Ginger is a flowering plant whose rhizome, ginger root or ginger, is widely used as a spice and a folk medicine. It is a herbaceous perennial which grows annual pseudo stems about a meter tall bearing narrow leaf blades. The inflorescences bear pale yellow with purple flowers and arise directly from the rhizome on separate shoots. Ginger is in the family Zingiberaceae to which also belong turmeric, cardamom, and galangal. Ginger originated in the tropical rainforests from the Indian subcontinent to Southern Asia where ginger plants show considerable genetic variation. As one of the first spices exported from the Orient, ginger arrived in Europe during the spice trade, and was used by ancient Greeks and Romans.

Ginger root has been used medicinally in Asian, Indian and Arabic herbal traditions for thousands of years. It is still used in Traditional Chinese Medicine as an aid to digestion and to calm upset stomachs. Its warm, spicy aroma has been believed to awaken vitality and in many ancient cultures it was used as an aphrodisiac.

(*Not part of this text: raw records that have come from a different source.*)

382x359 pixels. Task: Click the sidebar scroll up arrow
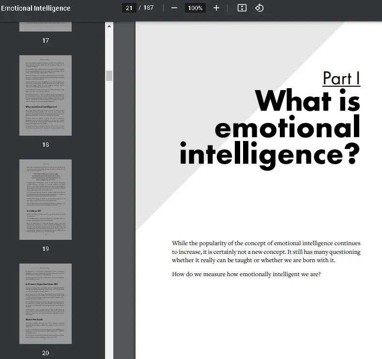point(109,26)

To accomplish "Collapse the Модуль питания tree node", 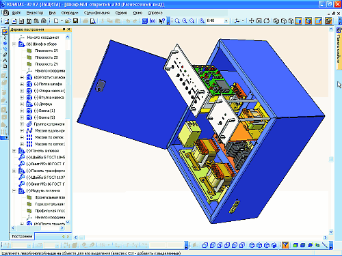I will pos(14,190).
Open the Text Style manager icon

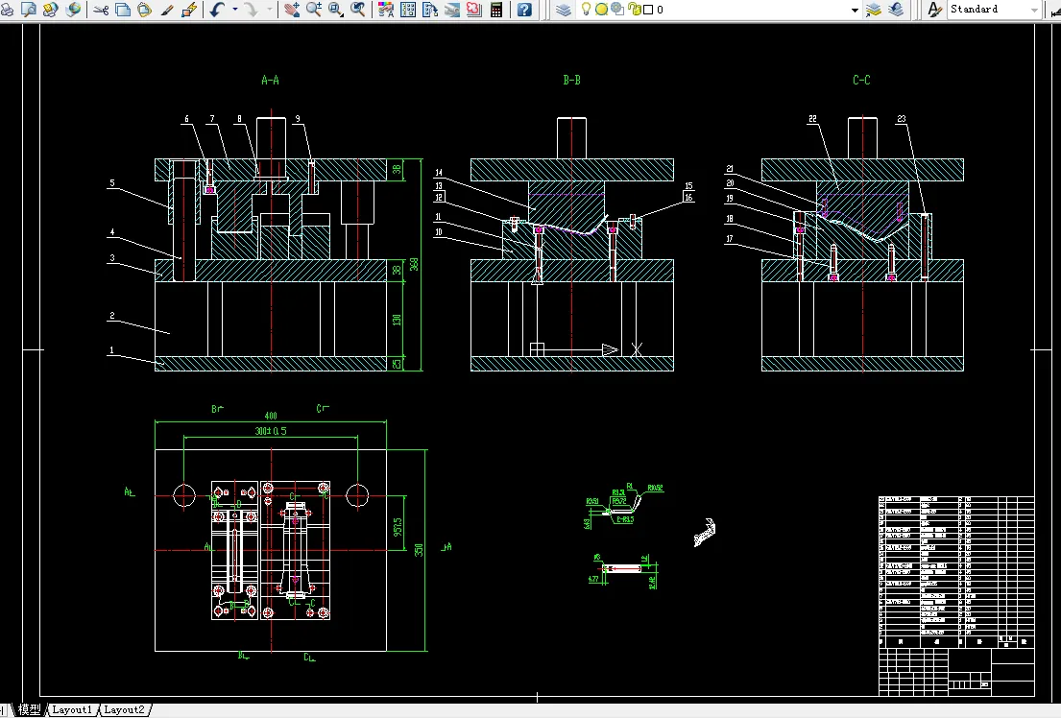point(934,10)
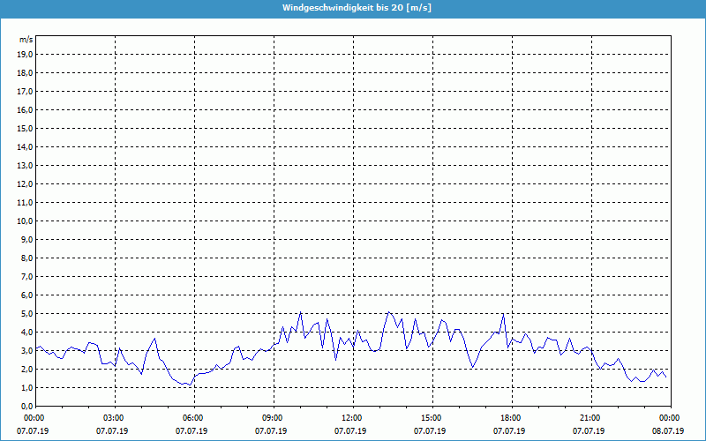The width and height of the screenshot is (706, 441).
Task: Pick the 12:00 time axis label
Action: click(x=352, y=417)
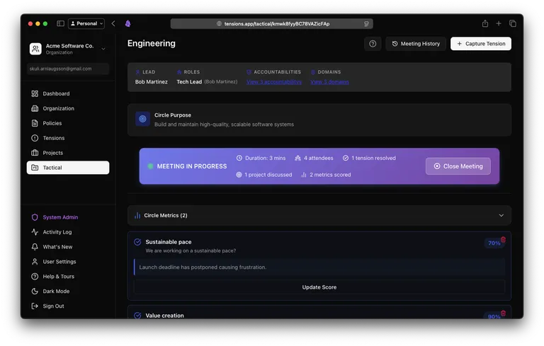Open the Acme Software Co. organization dropdown

[103, 49]

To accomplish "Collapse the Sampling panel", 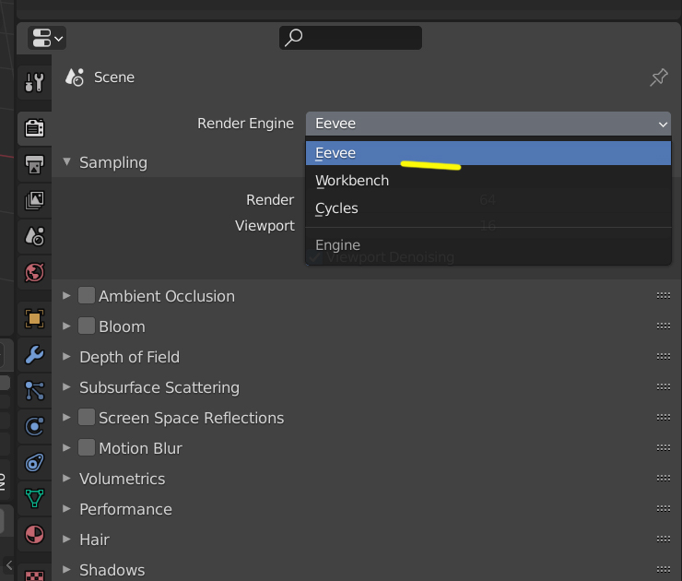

Ginger is the perfect way to spice up your cooking. The intensity of the flavour varies according to when the ginger is harvested. The older the plant, the hotter the root will taste. Young ginger roots are softer and more succulent and have a milder flavour. These young tubers can be eaten fresh or preserved in vinegar, sugary water or sherry. Young ginger is also perfectly suited for making ginger tea. Just add sugar and lemon to taste.

Fresh ginger can be used finely chopped, grated, crushed to give a ginger juice, or simply sliced. In South-East Asia and the Indian subcontinent, fresh ginger is frequently added to curry pastes and it is often cooked with fish dishes in China. In Europe, dried ginger is more frequently used in baking, as in the classic parkin of northern England.

Another wonderful use for ginger is Ginger Beer. I remember my mother often had some of this on the go in out little kitchen. She made it in the traditional way fermenting it with yeast but below is a cheat recipe.

Ginger Beer Cheat Recipe.

Ingredients

  • 2 lemons, juiced and zested
  • ½ tbsp. clear honey
  • 150g root ginger, peeled and grated
  • 115g caster sugar
  • 1½ litres soda water

Method

  1. In a large jug, mix the juice and grated lemon zest with the honey, grated ginger and caster sugar.
  2. Pour in 150ml soda water and leave to infuse for 10 minutes.
  3. Top up with the remaining soda water.
  4. Using a fine sieve or piece of muslin, strain the mixture into another large jug, discarding the zest and ginger pulp.
  5. Chill in the fridge for at least an hour before serving with ice.

 

Ginger is used in many forms. Whole fresh roots, Dried roots, powdered, preserved, crystallised and pickled.

  • Whole fresh roots. These provide the freshest taste.
  • Dried roots.
  • Powdered ginger. This is ground dried root
  • Preserved or stem ginger. Fresh young roots are peeled, sliced and cooked in heavy sugar syrup.
  • Crystallised ginger. This is also cooked in sugar syrup, air dried and rolled in sugar.
  • Pickled ginger. The root is sliced paper thin and pickled in vinegar.

 

Ginger tea is good to drink when you feel a cold coming on. It is a diaphoretic, meaning that it will warm you from the inside and promote perspiration. Use it when you just want to warm up. Steep 20-40g of fresh, sliced ginger in a cup of hot water. Add a slice of lemon or a drop of honey if you fancy. This is great for lifting your mood. Packed with antioxidants, it has a whole range of health benefits so is the perfect Winter warmer.